■ **Records supplied**:
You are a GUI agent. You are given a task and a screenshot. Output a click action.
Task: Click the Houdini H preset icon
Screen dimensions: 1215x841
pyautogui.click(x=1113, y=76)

---

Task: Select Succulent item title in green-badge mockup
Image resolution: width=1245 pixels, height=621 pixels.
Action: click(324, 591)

---

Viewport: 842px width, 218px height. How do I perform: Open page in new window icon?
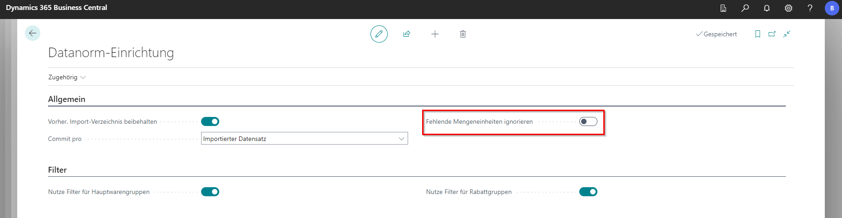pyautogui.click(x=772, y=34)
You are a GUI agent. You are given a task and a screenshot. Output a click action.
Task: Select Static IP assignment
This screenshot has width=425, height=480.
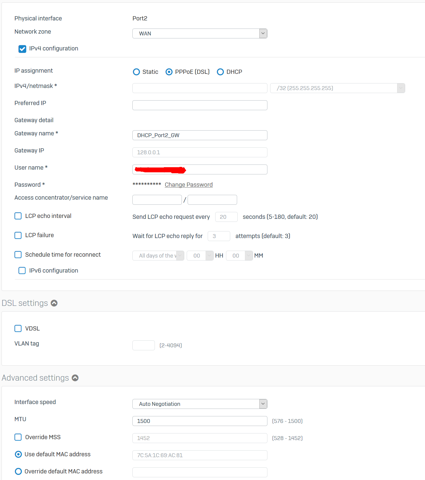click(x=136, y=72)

■ **Challenge**: Please reproduce only the data starting with the line that contains "Task: Select Succulent" and going on through the line that contains "Action: click(324, 591)", replacing "mockup" with "wireframe" and leaving everything else unchanged.

■ **Result of the task**:
Task: Select Succulent item title in green-badge wireframe
Image resolution: width=1245 pixels, height=621 pixels.
Action: click(324, 591)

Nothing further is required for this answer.